HOW DOES MALAYSIA ATTRACT FDI? WHAT ARE SOME OF THE CHALLENGES IT FACES IN THIS REGARD?

The Government of Malaysia strongly encourages foreign direct investment (FDI), although it maintains restrictions and limits on investment in some sectors. It actively reaches out to targeted industries and negotiates incentive packages to attract FDI. Malaysia provides a number of incentives, particularly in export-oriented high-tech industries and "back office" service operations.


Malaysia is a diverse and fast growing nation, we are a leading ASEAN economy, and being the only ASEAN nation to withstand the 1997 Asian Financial Crisis is a testament to that. Malaysia has one of the world’s most trade-dependent economies with trade reaching 200% of annual GDP. The Malaysian government values foreign investment as a powerful force for the continued economic development of the country, the government continues to liberalize and in some cases remove investment & trade restrictions. Our global trading partners and investors know that the government is responsive, the market is matured and the rule of law ensures all parties’ interests are protected. 


WHAT INDUSTRY DO YOU FEEL THE HALAL ECONOMY HAS YET TO TAKE FULL ADVANTAGE OFF?

Each and every industry that involves the Muslim community should fall under the purview of being Shari’ah compliant. The Islamic economy is still growing, there are many untapped markets, and this will change as the average Muslim consumer has better knowledge, and a larger disposable income. With the increase of Muslims travelling further and settling in non - Muslim countries, we see them developing the amenities needed to thrive. From Halal restaurants and supermarkets, to Halal vacation destinations as well as Educational curriculums that focus on the Islamic economy at University level and beyond – the industry is really flexing its creative muscle, and I’m sure this is only the beginning.
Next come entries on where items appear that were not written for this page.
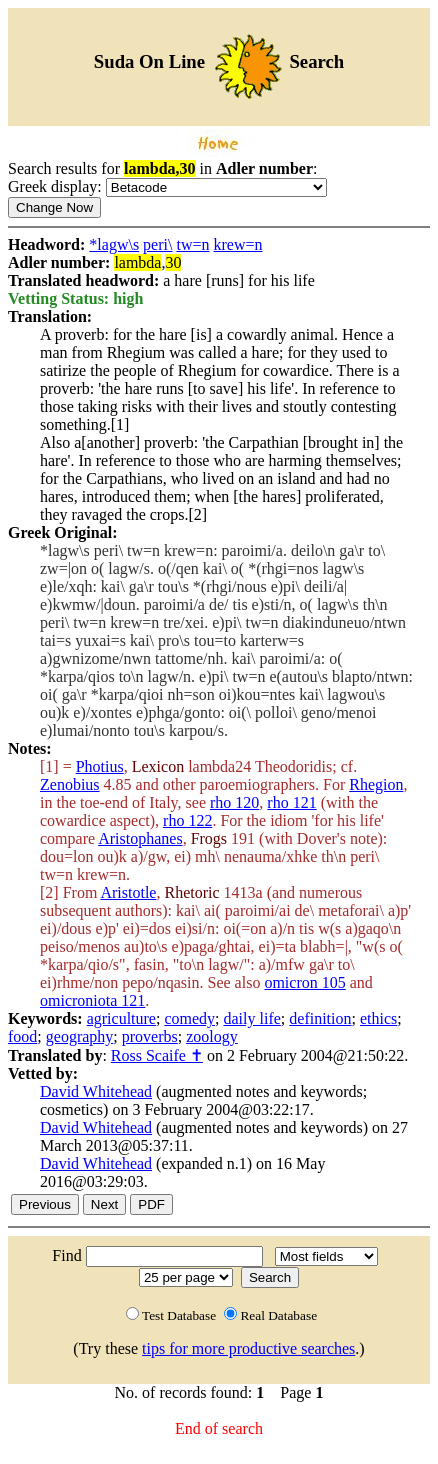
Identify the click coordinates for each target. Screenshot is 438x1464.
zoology (212, 1036)
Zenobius (70, 784)
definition (320, 1018)
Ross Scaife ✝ (157, 1055)
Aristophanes (140, 838)
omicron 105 (304, 982)
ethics (378, 1018)
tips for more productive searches (248, 1348)
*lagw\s (114, 244)
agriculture (121, 1018)
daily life (252, 1018)
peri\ (157, 244)
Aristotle (128, 892)
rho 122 (187, 820)
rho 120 (234, 802)
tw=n (192, 244)
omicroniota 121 (92, 1000)
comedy (189, 1018)
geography (80, 1036)
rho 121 (291, 802)
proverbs (150, 1036)
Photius (100, 766)
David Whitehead (96, 1091)
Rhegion (376, 784)
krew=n (237, 244)
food (22, 1036)
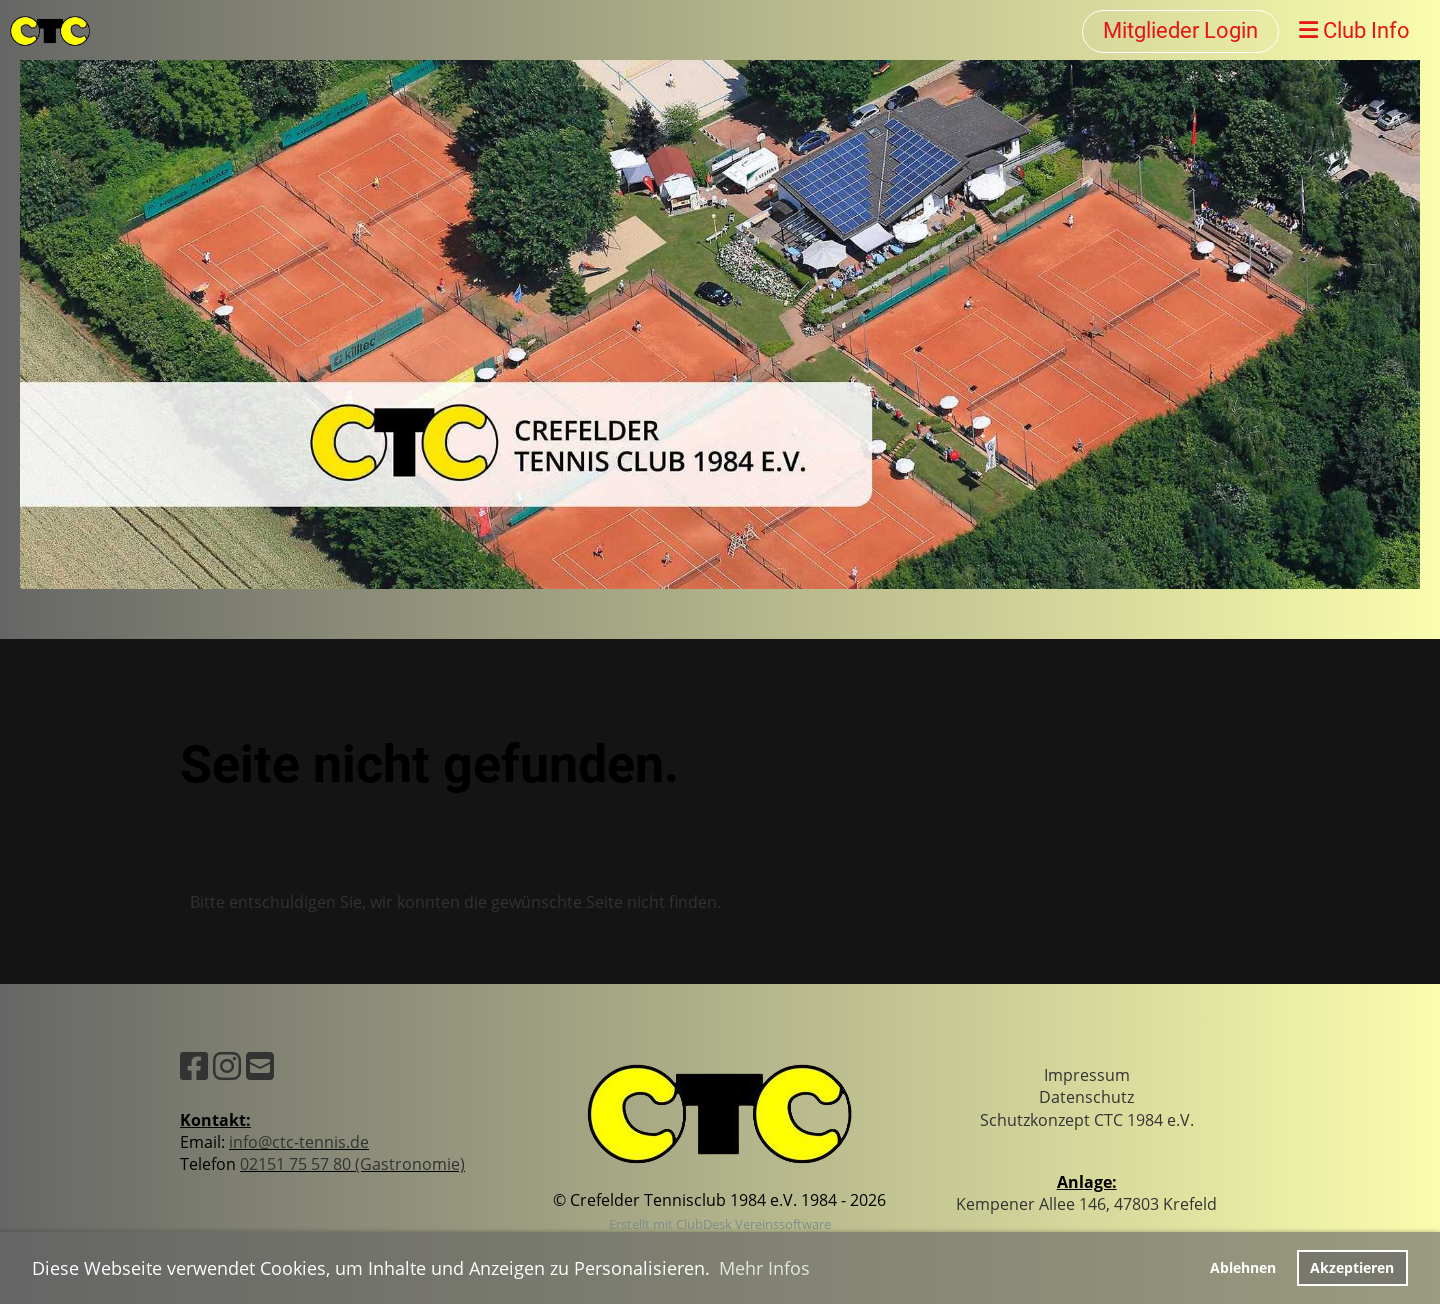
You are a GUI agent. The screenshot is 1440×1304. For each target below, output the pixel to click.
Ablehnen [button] (1243, 1267)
HOW IS THE MALAYSIAN ECONOMY COPING WITH THE FALLING OIL PRICES?

Malaysia’s oil and gas export prices are at premiums to import prices. On top of the surplus in oil and gas trade, the export prices of Malaysia’s oil and gas are at premiums to the import prices of oil and gas. Technically, the positive price gap add to the positive trade gap to ensure the oil and gas trade surplus is intact by minimizing the net trade effect of lower crude oil prices and the knock on effect on gas prices.  Being a trade oriented economy; the prices may not have as adverse effect on us as it would on one fully reliant on energy export.


WHAT IS YOUR ECONOMIC VISION FOR MALAYSIA IN THE NEXT five YEARS?
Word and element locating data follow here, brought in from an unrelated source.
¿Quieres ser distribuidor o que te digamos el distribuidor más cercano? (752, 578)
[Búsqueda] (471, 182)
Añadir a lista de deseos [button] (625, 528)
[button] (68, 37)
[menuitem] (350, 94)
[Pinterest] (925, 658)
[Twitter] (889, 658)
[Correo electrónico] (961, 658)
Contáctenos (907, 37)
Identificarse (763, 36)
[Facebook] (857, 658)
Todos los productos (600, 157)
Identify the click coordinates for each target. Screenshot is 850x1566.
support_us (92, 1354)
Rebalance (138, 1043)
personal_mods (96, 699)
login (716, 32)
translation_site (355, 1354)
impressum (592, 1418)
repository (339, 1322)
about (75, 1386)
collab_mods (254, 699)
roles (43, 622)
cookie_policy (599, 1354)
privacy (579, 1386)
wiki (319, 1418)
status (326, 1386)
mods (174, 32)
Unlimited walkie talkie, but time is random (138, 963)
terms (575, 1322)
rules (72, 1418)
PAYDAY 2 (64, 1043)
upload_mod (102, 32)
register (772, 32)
The same as every other Malaysian- a self-sufficient industrialized nation by the year 2020, encompassing all aspects of life, from economic prosperity, social well-being, world class education, political stability, as well as psychological balance. The government is constantly revisiting the national vision and updating, modernizing and changing it to fit this new world. Reforms include the 1Malaysia concept, the Government Transformation Program, the New Economic Model and the Tenth Malaysia Plan. They represent the key initiatives to drive Malaysia forward as a modern, inclusive and high-income society by 2020. The Government Transformation Program aims to reduce crime and corruption as well as to raise the standard of living for low-income households, improve rural infrastructure and urban public transport. We are seeing results: The overall crime index has dropped by 15% from the first quarter of 2010, and is decreasing steadily.


WHAT ROLE CAN/DO THE INDIVIDUAL ROYAL MALAYSIAN FAMILIES PLAY?

I believe that every royal house has a duty first and foremost to its people, and that duty determines the roles they must play. Whether it is to facilitate investment via infrastructure, tourism, universities – whatever and however a state can cater to the masses – the ruling families must be aware of.  In this modern age, the royal families act as a link between the people and the government, or between different factions between the people themselves. It is their responsibility to remain neutral, righteous and above all fair. That is the greatest role, and responsibility of Royalty.